Al momento non è detto che il nuovo problema insorto sia legato al vaccino, non c’è alcuna evidenza scientifica in tal senso”. Tuttavia, la prudenza resta d’obbligo poichè lo stop “arriva nel contesto di uno studio di fase 3, che è la fase decisiva in cui si guarda all’efficacia e che, in questo caso, coinvolge circa 30mila volontari in 4 Paesi”. Dall’immunologo di fama internazionale arriva dunque un invito “alla speranza e alla cautela”. Al momento, rileva, “sono oltre 300 i candidati vaccini, una decina quelli in sperimentazione clinica in varie fasi e ‘Oxford’ è uno dei più avanzati. I dati ottenuti finora vanno interpretati come un segnale di speranza perchè ci suggeriscono che questo ‘aeroplano’ può volare, ma non sappiamo ancora se ci condurrà sicuri alla meta.
Il vaccino dovrà essere indirizzato a miliardi di persone e dunque la sicurezza viene sempre prima di tutto”. “Io – prosegue Mantovani – avrei voluto un vaccino non oggi ma ieri, ma sono sempre stato prudente in merito alla previsione di poter avere un vaccino entro l’anno. Il punto è che c’è una dissociazione tra la posizione della comunità scientifica e le affermazioni che vengono dall’esterno. E’ importante che ci siano tanti ‘cavalli’ a correre, ma la cosa più importante è come si arriva al traguardo”. Per questo, è la posizione dell’immunologo, “faccio fatica a immaginare che ci possa essere un vaccino anti Covid disponibile entro il 2020, saremo fortunati se lo si avrà per il 2021. Mancano infatti evidenze scientifiche innanzitutto sulla durata della protezione vaccinale, che deve essere di almeno 6 mesi secondo gli standard dell’Oms”.

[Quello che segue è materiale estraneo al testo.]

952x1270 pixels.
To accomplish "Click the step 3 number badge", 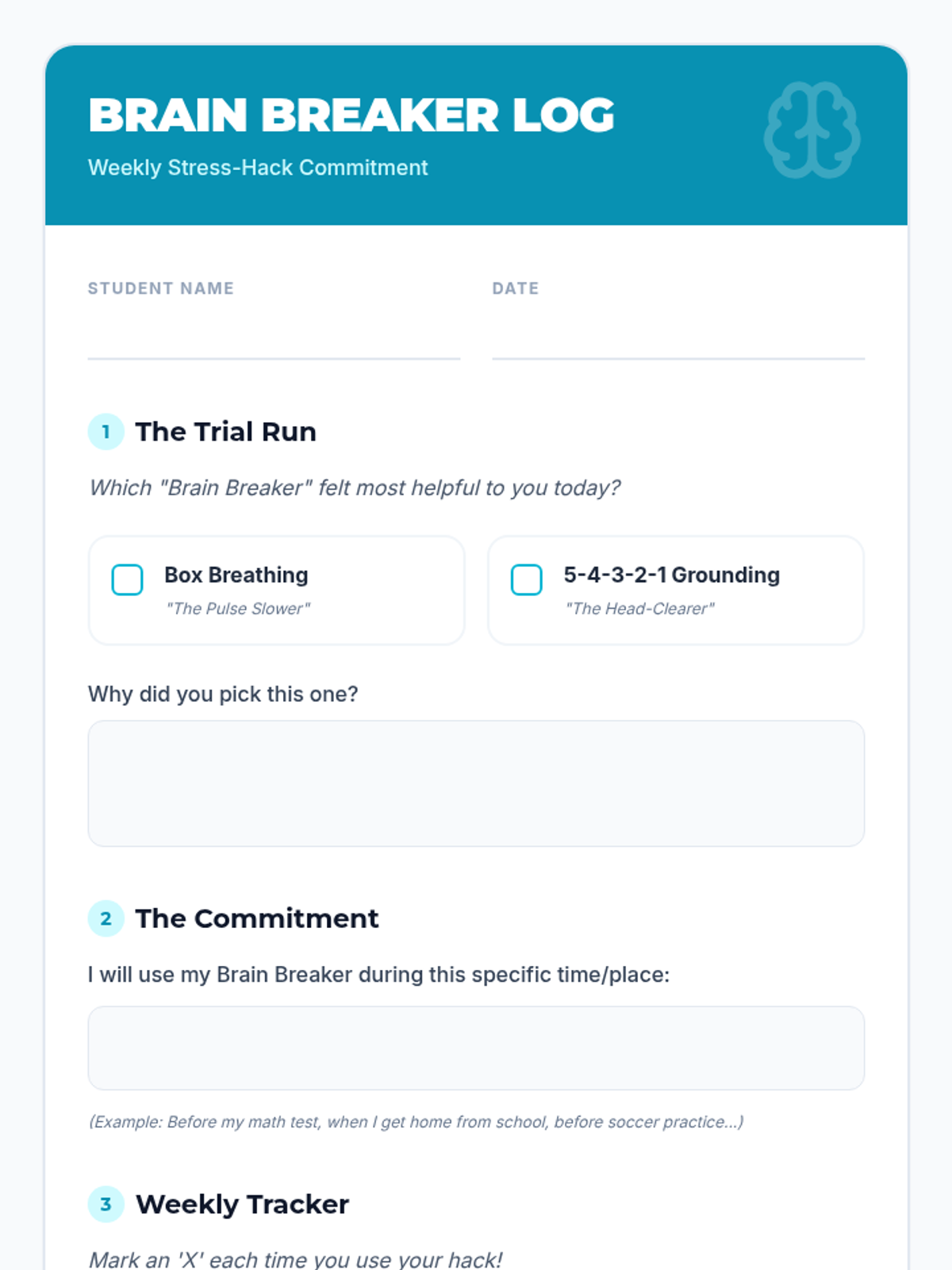I will [x=106, y=1204].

Per nessuno dei vaccini in sperimentazione, avverte, “ci sono evidenze scientifiche in merito alla durata della risposta immunitaria e alla durata della protezione garantita dal vaccino stesso”. Un aspetto cruciale, spiega, “è proprio che non sappiamo quanto duri complessivamente la risposta immunitaria, e nei pochi lavori finora pubblicati non si va oltre i 60 giorni”. Infine, conclude l’esperto, “non sappiamo ancora se ci sia un effetto protettivo nei soggetti più deboli a partire dagli anziani. Tutte risposte che arriveranno solo al termine delle sperimentazioni, che richiedono la massima cautela”.